Nationality: Italian-American, Puerto Rican
Age: 56
Occupation: Registered Nurse
Residence: San Diego, California
Performance Date: 3.23.12
Primary Language: English
Language: Spanish, Italian

Sofrito is a Puerto Rican folk base in a lot of the culture’s dishes. It also exists in a lot of Italian dishes under a similar name, though it varies slightly.

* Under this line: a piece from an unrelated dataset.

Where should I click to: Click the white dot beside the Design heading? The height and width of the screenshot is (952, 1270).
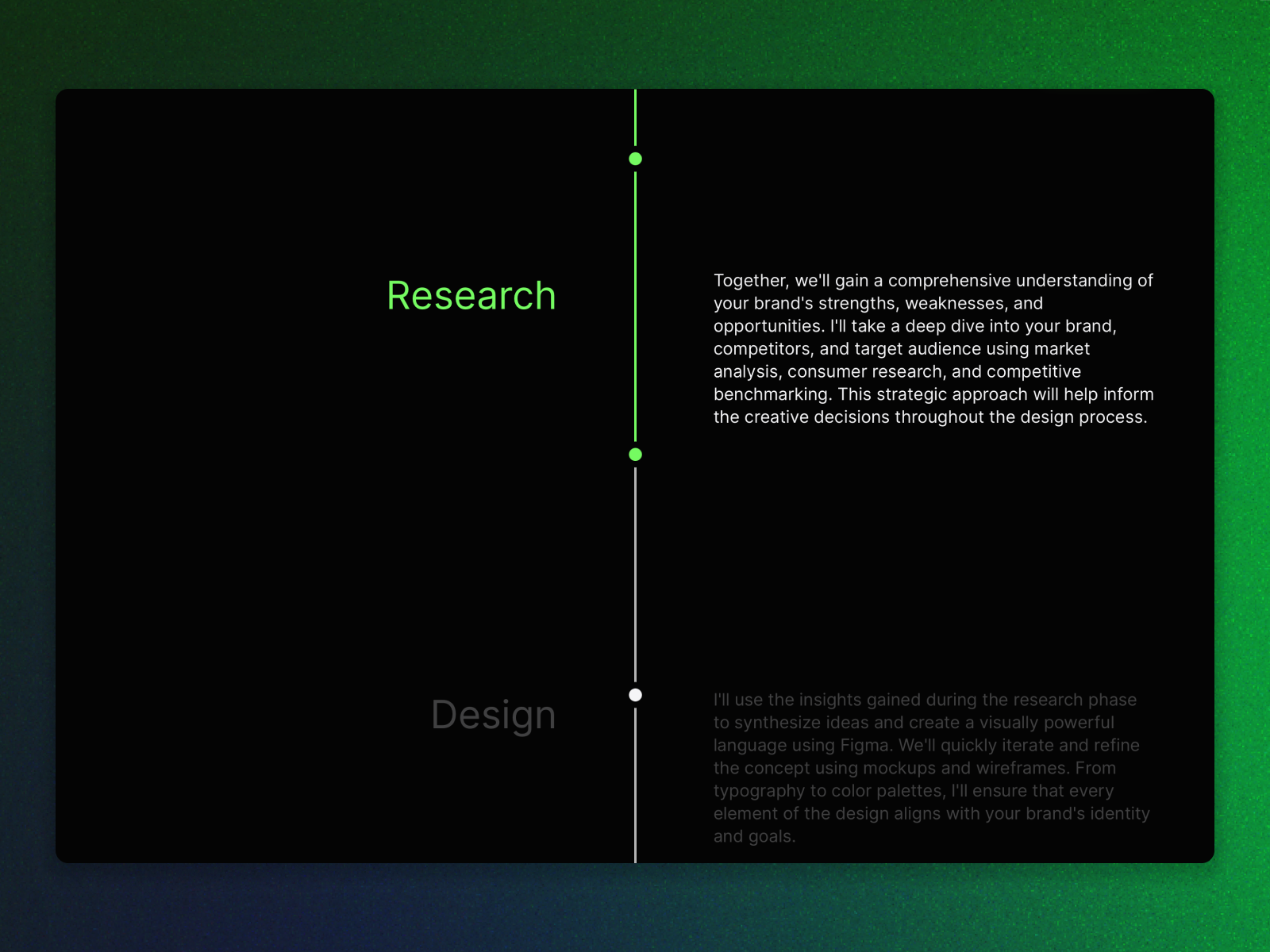pos(635,694)
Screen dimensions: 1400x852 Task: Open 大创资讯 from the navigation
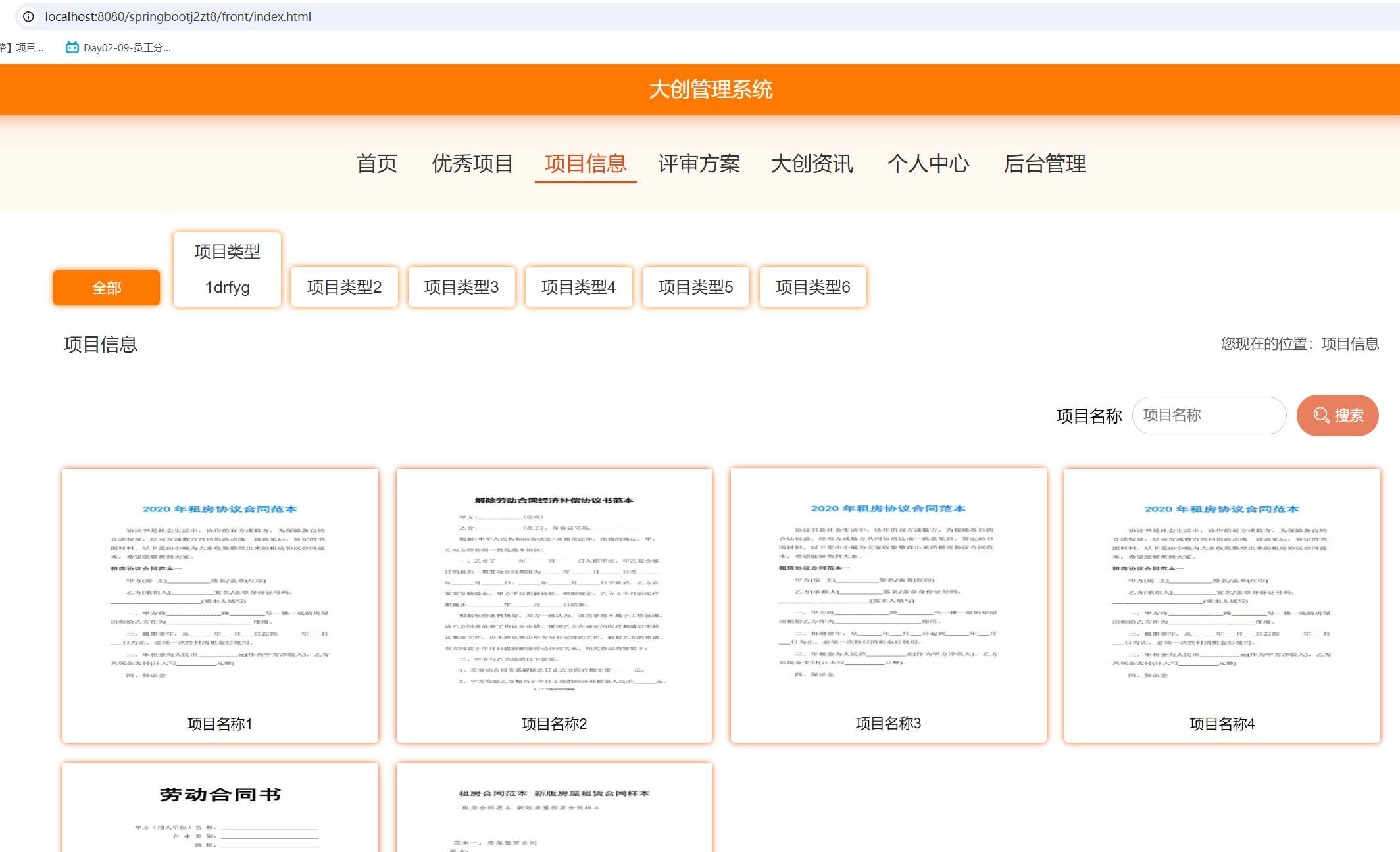(x=812, y=164)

Sofrito as described verbatim by informant:

“Puerto Rican food, Italian food, everything the basis is garlic, onions, and green pepper and then you add to that. That’s really like that’s mostly Puerto Rican food though and so what you add to that is salt, pepper, and oregano and that’s the beginning of what we call sofrito. Sofrito’s like the basis of everything and usually you add tomato paste to that in olive oil and that’s the basis for just about everything you make. That’s the way you start a stew, a soup, the beans that are famous—arroz con habichuelas (rice and beans) not frijoles, but habichuelas because they’re beans, they’re Puerto Rican beans. So everything starts with that: garlic, onion, pepper (pepper vegetable). And then you add to that cilantro, you add tomato paste, but those are the three things you have to have to make anything Puerto Rican.”

My informant who is half Puerto Rican and half Italian-American says she makes sofrito all the time. She changes it in different ways when she cooks Italian food depending on the dish, but uses it in every Puerto Rican dish she makes. She learned it from her Puerto Rican mother who taught her how to cook.

Dictionary of Food: International Food and Cooking Terms from A to Z. London: A&C Black, 2005. Credo Reference. Web. 24 April 2012.